++++ Recorded information

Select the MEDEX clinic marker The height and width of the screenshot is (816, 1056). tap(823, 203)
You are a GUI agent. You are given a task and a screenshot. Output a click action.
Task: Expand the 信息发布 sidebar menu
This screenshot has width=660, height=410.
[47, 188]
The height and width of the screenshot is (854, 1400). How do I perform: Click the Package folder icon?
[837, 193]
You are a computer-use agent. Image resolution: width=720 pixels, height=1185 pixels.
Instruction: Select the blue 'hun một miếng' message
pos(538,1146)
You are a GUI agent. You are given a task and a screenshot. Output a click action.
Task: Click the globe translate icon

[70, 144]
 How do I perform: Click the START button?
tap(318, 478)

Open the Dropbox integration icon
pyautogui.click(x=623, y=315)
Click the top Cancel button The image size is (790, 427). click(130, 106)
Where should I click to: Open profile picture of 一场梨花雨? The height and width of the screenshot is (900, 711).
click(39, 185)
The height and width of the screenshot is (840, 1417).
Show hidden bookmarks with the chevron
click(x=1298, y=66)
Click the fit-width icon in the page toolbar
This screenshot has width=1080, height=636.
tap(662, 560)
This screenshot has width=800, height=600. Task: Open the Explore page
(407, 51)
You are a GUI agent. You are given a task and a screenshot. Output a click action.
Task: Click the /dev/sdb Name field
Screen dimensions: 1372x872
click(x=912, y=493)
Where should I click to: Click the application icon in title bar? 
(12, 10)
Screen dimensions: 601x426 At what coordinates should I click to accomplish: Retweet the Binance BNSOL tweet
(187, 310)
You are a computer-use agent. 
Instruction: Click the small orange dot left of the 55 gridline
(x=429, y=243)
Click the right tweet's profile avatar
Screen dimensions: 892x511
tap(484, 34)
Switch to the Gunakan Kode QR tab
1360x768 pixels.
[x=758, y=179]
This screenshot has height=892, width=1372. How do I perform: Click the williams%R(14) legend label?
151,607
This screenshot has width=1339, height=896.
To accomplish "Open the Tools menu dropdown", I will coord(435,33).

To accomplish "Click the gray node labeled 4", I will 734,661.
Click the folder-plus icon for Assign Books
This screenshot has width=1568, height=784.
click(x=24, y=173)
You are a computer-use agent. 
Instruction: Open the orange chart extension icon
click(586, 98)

++++++++

=== Problem to work on ===
Please retype every line of the records above without any changes.

=== Solution ===
Select the MEDEX clinic marker The height and width of the screenshot is (816, 1056). tap(823, 203)
You are a GUI agent. You are given a task and a screenshot. Output a click action.
Task: Expand the 信息发布 sidebar menu
This screenshot has width=660, height=410.
[47, 188]
The height and width of the screenshot is (854, 1400). How do I perform: Click the Package folder icon?
[837, 193]
You are a computer-use agent. Image resolution: width=720 pixels, height=1185 pixels.
Instruction: Select the blue 'hun một miếng' message
pos(538,1146)
You are a GUI agent. You are given a task and a screenshot. Output a click action.
Task: Click the globe translate icon

[70, 144]
 How do I perform: Click the START button?
tap(318, 478)

Open the Dropbox integration icon
pyautogui.click(x=623, y=315)
Click the top Cancel button The image size is (790, 427). click(130, 106)
Where should I click to: Open profile picture of 一场梨花雨? The height and width of the screenshot is (900, 711).
click(39, 185)
The height and width of the screenshot is (840, 1417).
Show hidden bookmarks with the chevron
click(x=1298, y=66)
Click the fit-width icon in the page toolbar
This screenshot has width=1080, height=636.
tap(662, 560)
This screenshot has width=800, height=600. Task: Open the Explore page
(407, 51)
You are a GUI agent. You are given a task and a screenshot. Output a click action.
Task: Click the /dev/sdb Name field
Screen dimensions: 1372x872
click(x=912, y=493)
Where should I click to: Click the application icon in title bar? 
(12, 10)
Screen dimensions: 601x426 At what coordinates should I click to accomplish: Retweet the Binance BNSOL tweet
(187, 310)
You are a computer-use agent. 
Instruction: Click the small orange dot left of the 55 gridline
(x=429, y=243)
Click the right tweet's profile avatar
Screen dimensions: 892x511
tap(484, 34)
Switch to the Gunakan Kode QR tab
1360x768 pixels.
[x=758, y=179]
This screenshot has height=892, width=1372. How do I perform: Click the williams%R(14) legend label?
151,607
This screenshot has width=1339, height=896.
To accomplish "Open the Tools menu dropdown", I will coord(435,33).

To accomplish "Click the gray node labeled 4", I will 734,661.
Click the folder-plus icon for Assign Books
This screenshot has width=1568, height=784.
click(x=24, y=173)
You are a computer-use agent. 
Instruction: Open the orange chart extension icon
click(586, 98)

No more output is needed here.